# if you could have a perfect life like you always dream of ?



## FLOWERchild (Nov 6, 2010)

*I know life cant be perfect*
*but what if i could? *

for me i would be living in *sunny california & pot would be legalized*. I would be born in the *60's* so i could grow up in the *70's and 80's* so i could really enjoy what i think was the best time period of history. I would some how end up marrying a rockstar like *slash, or nikki sixx* or just a really *hot funny guy like James Franco*. I would be really crazy in my teens and 20's and hang out down in west hollywood and sunset strip but eventually would calm down . i would live in the hollywood hills and do yoga in my sun room while i had the beatles playing and the scent from the ocean drifted in. i would sit in my backyard with *palm trees by my pool and watch the sunset .. while takin rips from my bong*. i would live a happy life and not worry about anxiety or anything. my parents would *live till they were old* and not have to worry about paying for my college .... life would be good.

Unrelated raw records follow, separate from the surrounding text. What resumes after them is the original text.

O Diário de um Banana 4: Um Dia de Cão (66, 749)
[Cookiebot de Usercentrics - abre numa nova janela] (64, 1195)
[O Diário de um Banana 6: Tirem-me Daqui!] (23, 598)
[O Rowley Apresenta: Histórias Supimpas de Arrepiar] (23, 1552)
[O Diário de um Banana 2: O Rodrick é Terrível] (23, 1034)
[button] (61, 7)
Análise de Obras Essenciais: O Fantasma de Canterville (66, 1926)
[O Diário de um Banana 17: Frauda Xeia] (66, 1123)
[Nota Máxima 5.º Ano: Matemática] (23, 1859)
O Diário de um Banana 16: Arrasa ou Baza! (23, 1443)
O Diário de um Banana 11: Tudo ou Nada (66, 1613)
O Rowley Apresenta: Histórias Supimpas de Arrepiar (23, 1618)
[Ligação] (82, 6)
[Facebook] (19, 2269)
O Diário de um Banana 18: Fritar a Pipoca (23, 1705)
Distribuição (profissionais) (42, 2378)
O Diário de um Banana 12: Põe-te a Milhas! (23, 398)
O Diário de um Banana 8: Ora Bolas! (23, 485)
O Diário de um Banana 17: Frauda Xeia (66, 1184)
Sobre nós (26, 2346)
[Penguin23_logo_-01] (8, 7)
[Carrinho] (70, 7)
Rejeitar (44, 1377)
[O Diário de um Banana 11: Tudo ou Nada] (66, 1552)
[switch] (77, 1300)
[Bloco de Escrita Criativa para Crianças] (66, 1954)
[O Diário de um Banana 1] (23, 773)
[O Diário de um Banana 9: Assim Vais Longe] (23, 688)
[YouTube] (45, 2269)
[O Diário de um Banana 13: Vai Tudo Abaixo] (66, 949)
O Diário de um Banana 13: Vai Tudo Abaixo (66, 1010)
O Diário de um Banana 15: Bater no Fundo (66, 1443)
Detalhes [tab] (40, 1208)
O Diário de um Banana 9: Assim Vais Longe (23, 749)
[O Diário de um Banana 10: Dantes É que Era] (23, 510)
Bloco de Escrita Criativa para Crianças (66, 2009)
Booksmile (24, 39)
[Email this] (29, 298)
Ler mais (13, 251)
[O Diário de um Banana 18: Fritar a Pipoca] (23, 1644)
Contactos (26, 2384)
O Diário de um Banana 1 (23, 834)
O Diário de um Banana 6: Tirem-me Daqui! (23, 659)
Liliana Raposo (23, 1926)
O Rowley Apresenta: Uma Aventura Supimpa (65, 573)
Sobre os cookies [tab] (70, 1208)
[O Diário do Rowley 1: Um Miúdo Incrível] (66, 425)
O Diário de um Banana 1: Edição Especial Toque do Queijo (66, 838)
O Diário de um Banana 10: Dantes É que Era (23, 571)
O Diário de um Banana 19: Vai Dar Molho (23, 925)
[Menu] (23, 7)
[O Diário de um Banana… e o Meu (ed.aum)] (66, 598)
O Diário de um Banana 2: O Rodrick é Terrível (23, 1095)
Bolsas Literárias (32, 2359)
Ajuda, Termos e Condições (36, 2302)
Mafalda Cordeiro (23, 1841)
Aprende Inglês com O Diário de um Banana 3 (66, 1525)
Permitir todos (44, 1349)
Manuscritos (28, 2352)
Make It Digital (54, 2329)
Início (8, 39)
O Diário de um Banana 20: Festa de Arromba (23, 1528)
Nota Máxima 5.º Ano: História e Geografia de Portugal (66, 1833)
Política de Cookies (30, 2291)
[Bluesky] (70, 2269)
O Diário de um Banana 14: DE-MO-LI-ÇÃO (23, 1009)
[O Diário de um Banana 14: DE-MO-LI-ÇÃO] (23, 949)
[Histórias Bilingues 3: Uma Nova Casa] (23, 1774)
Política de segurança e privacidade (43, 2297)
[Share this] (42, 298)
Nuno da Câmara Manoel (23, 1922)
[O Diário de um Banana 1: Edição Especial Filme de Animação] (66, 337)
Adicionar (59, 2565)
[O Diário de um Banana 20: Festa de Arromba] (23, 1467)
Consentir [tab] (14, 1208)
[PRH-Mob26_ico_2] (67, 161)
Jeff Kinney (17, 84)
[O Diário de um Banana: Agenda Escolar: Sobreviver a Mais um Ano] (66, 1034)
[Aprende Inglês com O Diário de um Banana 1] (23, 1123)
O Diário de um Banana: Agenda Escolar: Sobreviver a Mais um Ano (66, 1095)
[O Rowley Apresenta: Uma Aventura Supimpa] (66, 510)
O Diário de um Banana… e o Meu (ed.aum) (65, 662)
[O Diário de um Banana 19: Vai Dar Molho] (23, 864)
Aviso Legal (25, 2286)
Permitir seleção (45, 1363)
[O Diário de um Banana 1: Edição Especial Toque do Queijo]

Sometimes its nice just thinking about it 

*What would you perfect life be ? *


----------



## cpix (Nov 3, 2010)

My perfect life would be to first off, be financially stable so I can chase my dream of traveling the world with my girlfriend and experiencing everything it has to offer. Then, together we'd live out a portion of our lives in a third world country helping kids. I'm just glad she shares my vision.


----------



## xxdreamergirl (Nov 27, 2010)

If I could have a perfect life like I always dreamed, I'm not sure what I would want to have, or be, or do. But I know how I would feel. I would love without feeling guilty or fear losing it. I would feel beautiful and confident. I would smile everyday. And I would never, ever, be afraid.


----------



## crayzyMed (Nov 2, 2006)

I would be rich, use that money to make the world a better place and reduce suffering and legalize all drugs.


----------



## Georgina 22 (Jan 4, 2009)

My perfect life would be to have a good job and then come home and be able to spend time with my boyfriend physically and maybe live together.


----------



## Ape in space (May 31, 2010)

I'd keep the same life I have now, minus the social anxiety. I'm already in my chosen field, but my anxiety turns it into a burden and a chore and doesn't let me do it properly. And there are plenty of opportunities around where I live for socializing and womanizing and stuff, but I can't take part in any of it because of my crushing anxiety. I'm a simple guy; all I want is not to be persecuted by bad feelings.


----------



## PalmTreesAndSunshine (Oct 11, 2010)

My perfect life would be to overcome social anxiety, get a job, get my driver's license and a car, continue and finish school, move back to Florida, find Mr. Right, and live happily ever after.


----------



## thewall (Feb 1, 2009)

my perfect life=being bob dylan


----------